Man sollte das Saarland nicht größer, aber auch nicht kleiner machen, als es ist. Das gilt auch für diesen fulminanten Machtwechsel. Dennoch, die erste Landtagswahl nach der Bundestagswahl ist deshalb so besonders, weil eine über mehr als zwei Jahrzehnte hinweg stabile CDU-Mehrheit in eine absolute SPD-Mehrheit gekippt ist. Alles nur „Saarland“?

Das Phänomen kommt einem bekannt vor. Es war eben jene Bundestagswahl, die einen ähnlichen überraschenden Umschwung brachte. Nicht ganz so dramatisch wie im Saarland, aber genauso „sensationell“, wie ihn SPD-Generalsekretär Kevin Kühnert treffend beschrieb. Die absolute Mehrheit für Anke Rehlingers Partei ist nur die saarländische Würzung ihres Wahlsiegs. Der fiel so deutlich aus, weil es keine Oppositionspartei gab, die Stimmen aus der Großen Koalition im großen Stil absaugte. Der Absturz der CDU zahlte direkt auf das Konto der SPD ein. Wie im Bund.

Die Bundestagswahl spielte aber auch eine unmittelbare Rolle. Der Einbruch der CDU in den Umfragen geschah gleichzeitig mit dem Bundestagswahlkampf, nicht erst im saarländischen Wahlkampf. Mit Ministerpräsident Hans hatte das nicht so viel zu tun. Ähnliche Umfragetiefs haben andere Landesverbände auch erlebt, nur konnten sie sich wieder erholen. Im Saarland war das anders. Wie im Bund waren Wechselwähler auf die „Vize“, auf Anke Rehlinger fixiert, während Hans vergeblich auf den Kramp-Karrenbauer-Bonus hoffte.

[Auszuführende Aufgabe]
Prüfe, ob die folgenden Aussagen mit dem Text zur Landtagswahl im Saarland übereinstimmen. Antworte jeweils mit Ja oder Nein und zitiere die entscheidenden Worte des Textes wörtlich.
(a) Die CDU-Mehrheit im Saarland war über mehr als zwei Jahrzehnte stabil.
(b) Der Einbruch der CDU in den Umfragen begann erst im saarländischen Wahlkampf.
(c) Eine Oppositionspartei zog im großen Stil Stimmen aus der Großen Koalition ab.

(Einträge zum Auffinden von Wörtern und Elementen)
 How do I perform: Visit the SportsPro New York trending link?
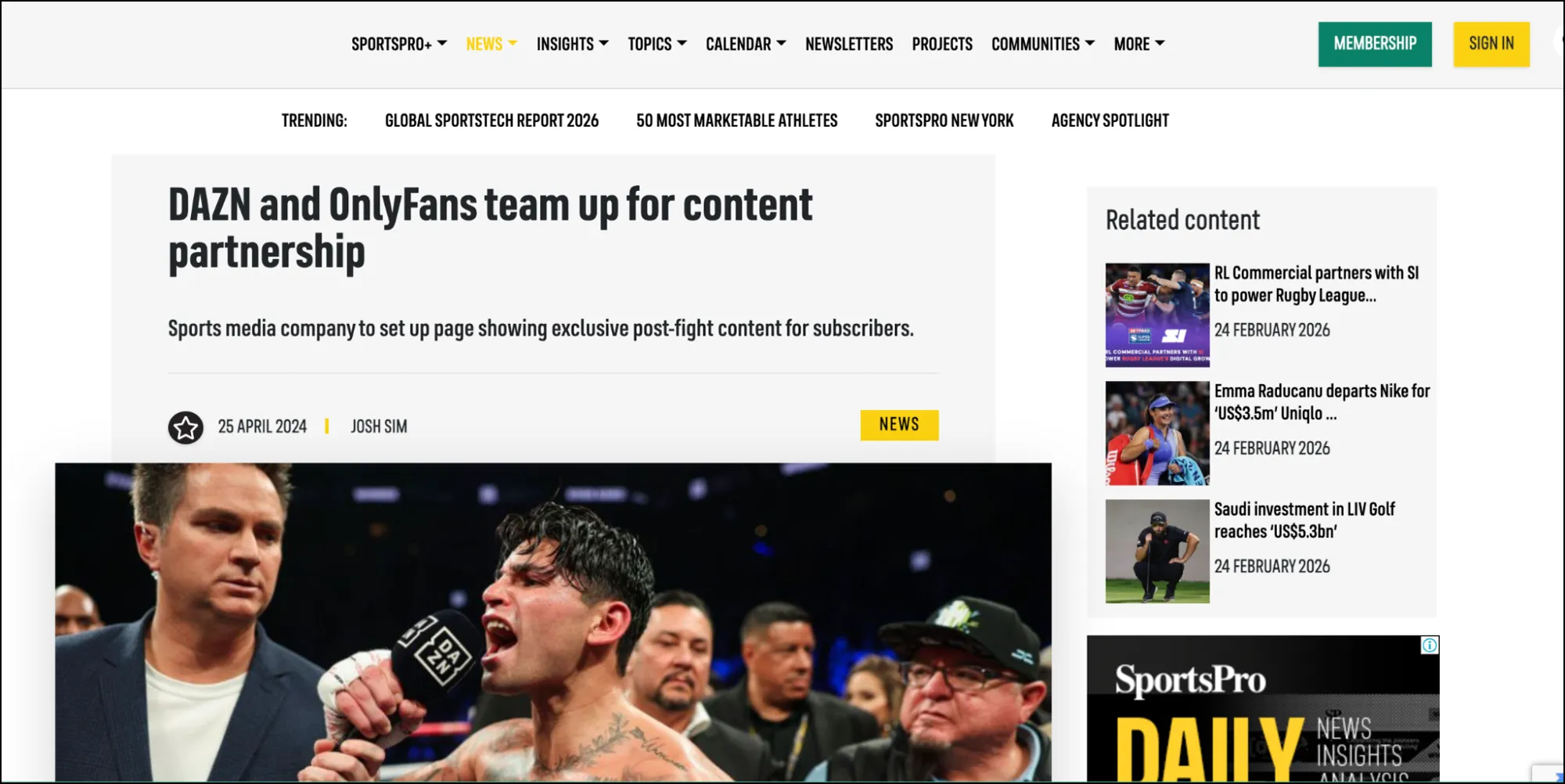(x=944, y=120)
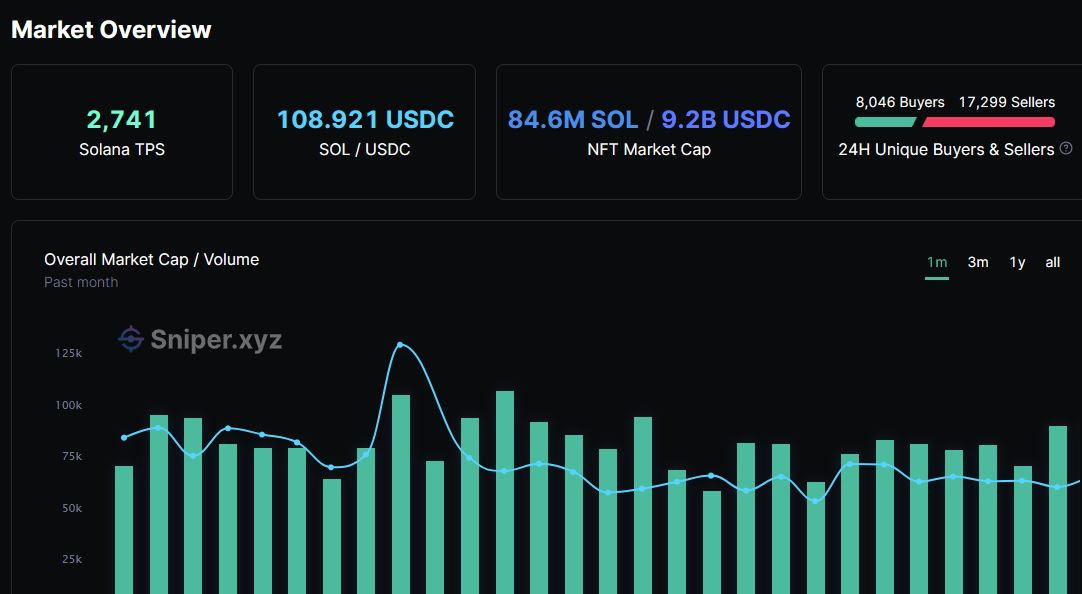This screenshot has width=1082, height=594.
Task: Click the 24H Unique Buyers & Sellers card
Action: (953, 131)
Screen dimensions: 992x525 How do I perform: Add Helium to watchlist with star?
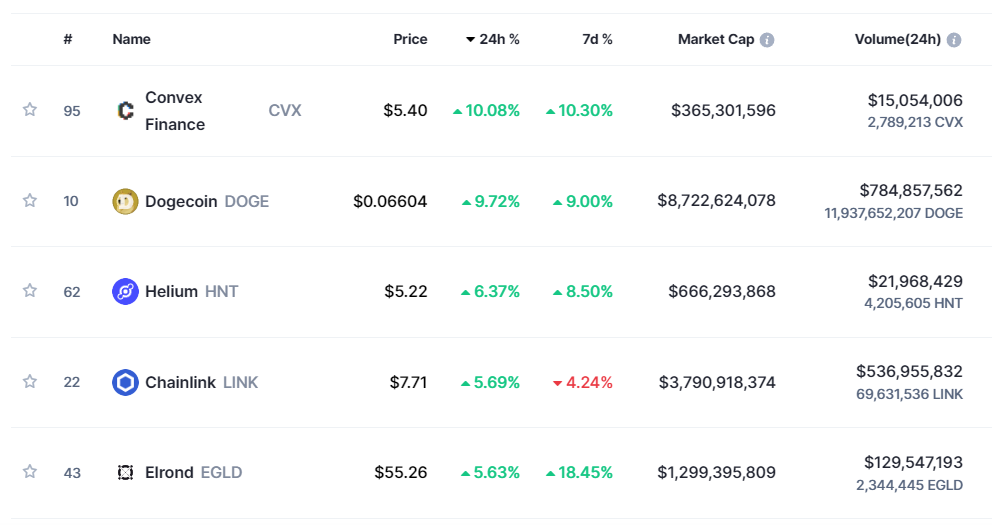(30, 291)
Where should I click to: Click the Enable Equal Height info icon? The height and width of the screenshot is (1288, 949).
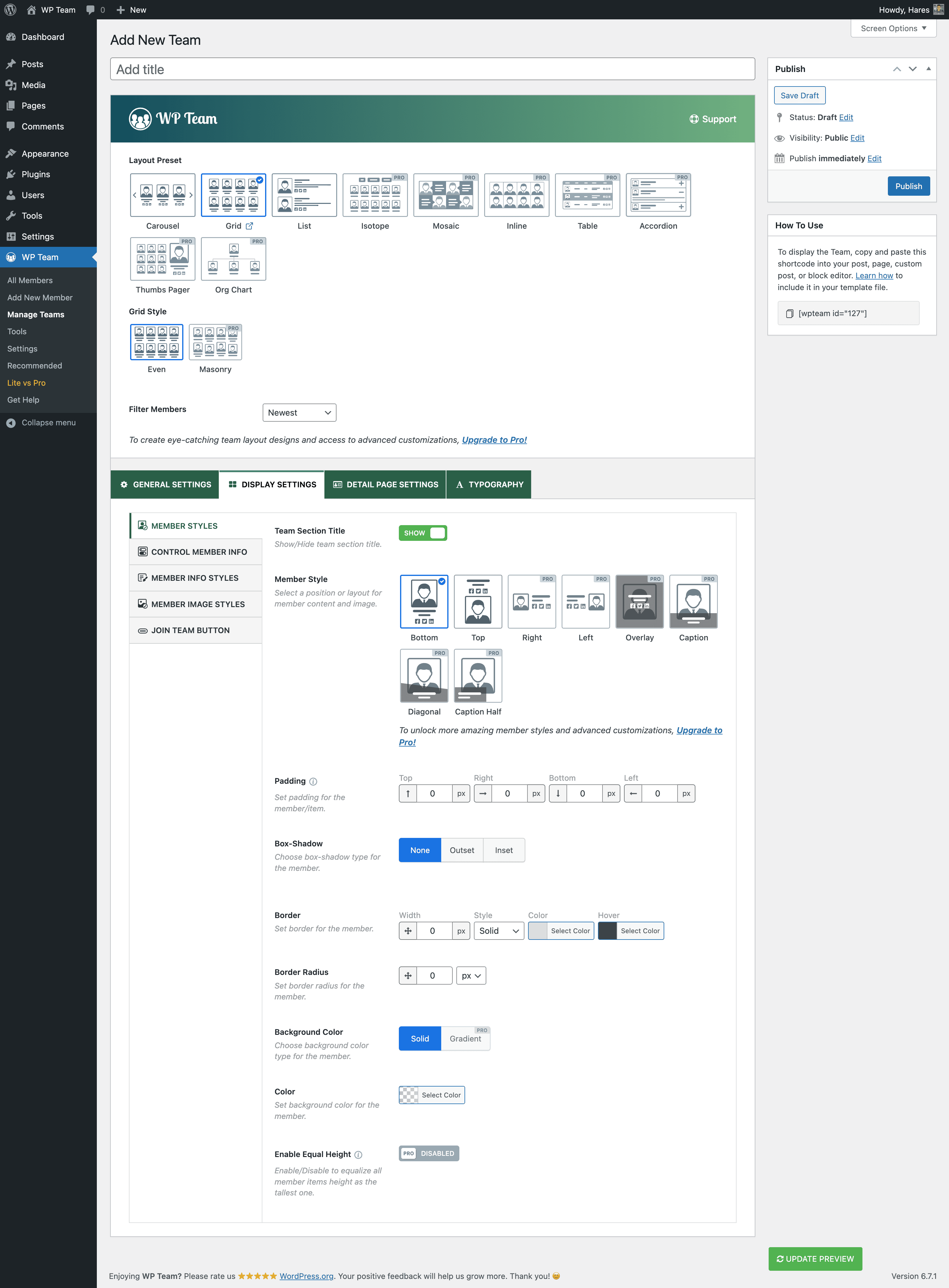click(359, 1155)
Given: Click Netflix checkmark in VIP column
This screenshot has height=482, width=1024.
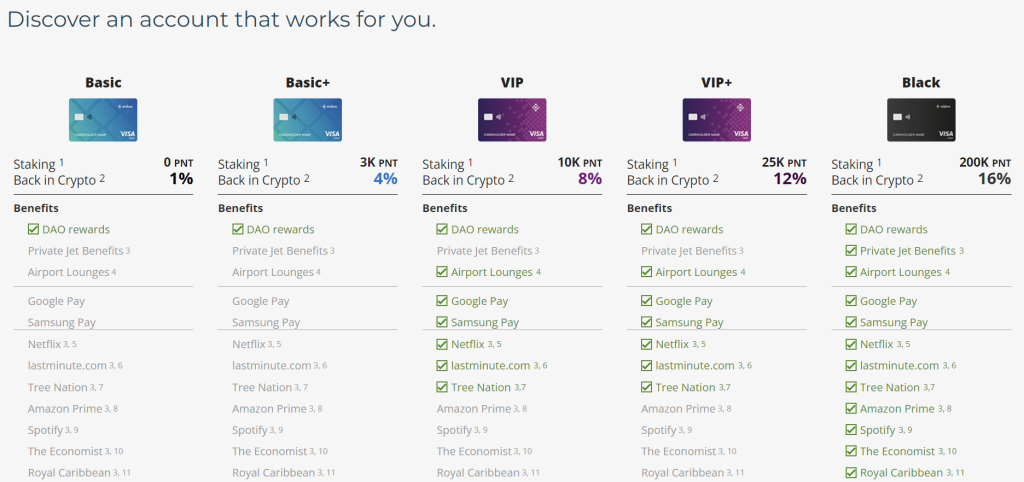Looking at the screenshot, I should point(443,344).
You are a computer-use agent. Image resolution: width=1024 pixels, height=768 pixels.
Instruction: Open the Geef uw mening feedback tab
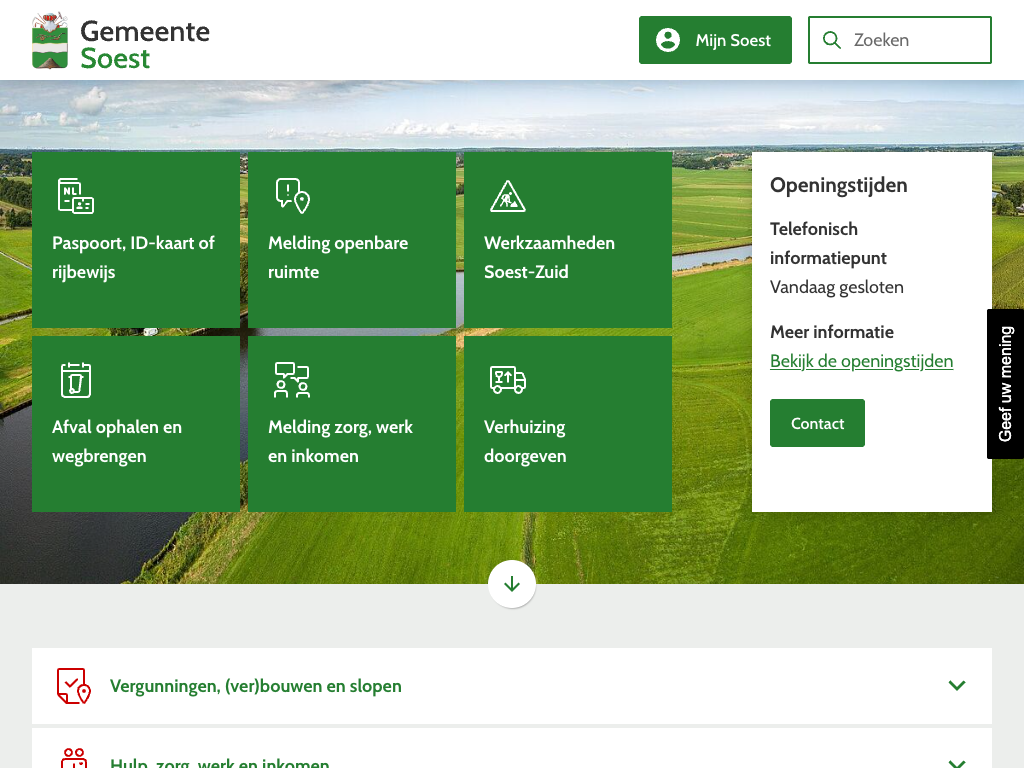1005,384
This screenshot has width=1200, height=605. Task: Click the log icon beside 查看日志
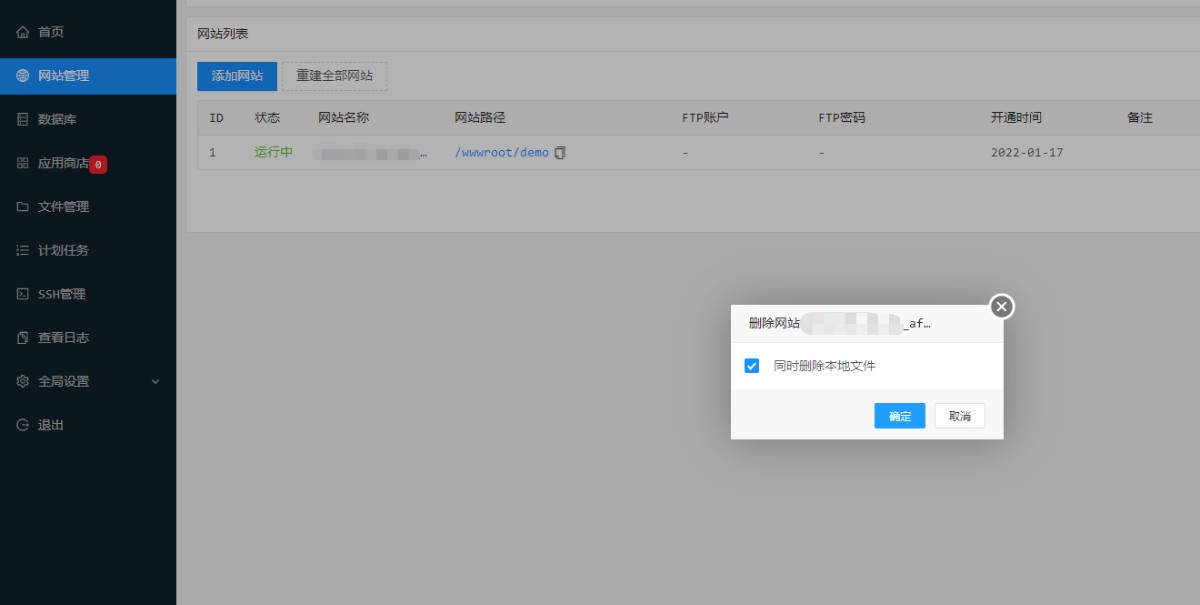(x=23, y=338)
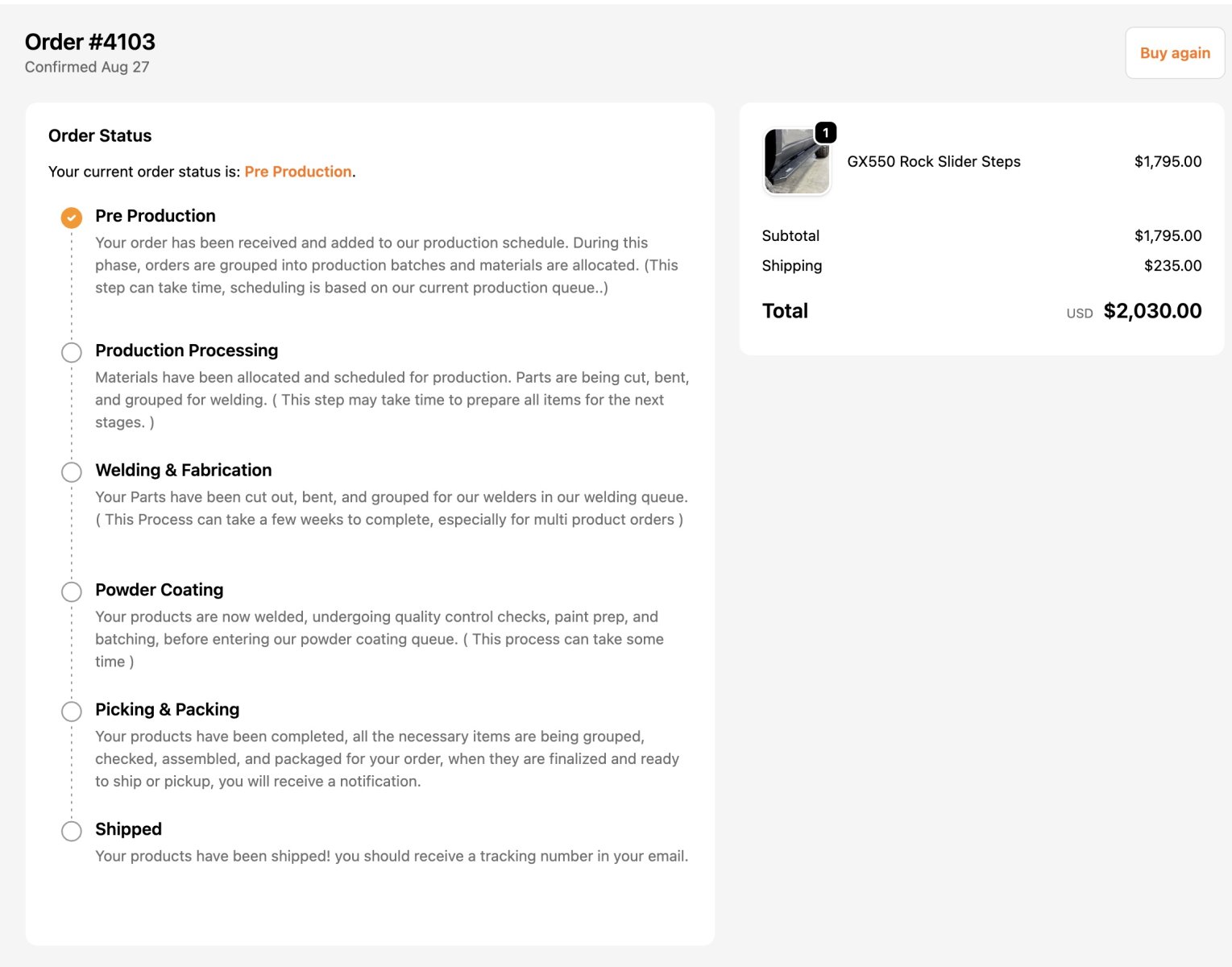Click the orange Pre Production checkmark icon

pyautogui.click(x=72, y=218)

[Die Antwort]
(a) Ja: „eine über mehr als zwei Jahrzehnte hinweg stabile CDU-Mehrheit“
(b) Nein: „Der Einbruch der CDU in den Umfragen geschah gleichzeitig mit dem Bundestagswahlkampf, nicht erst im saarländischen Wahlkampf.“
(c) Nein: „weil es keine Oppositionspartei gab, die Stimmen aus der Großen Koalition im großen Stil absaugte“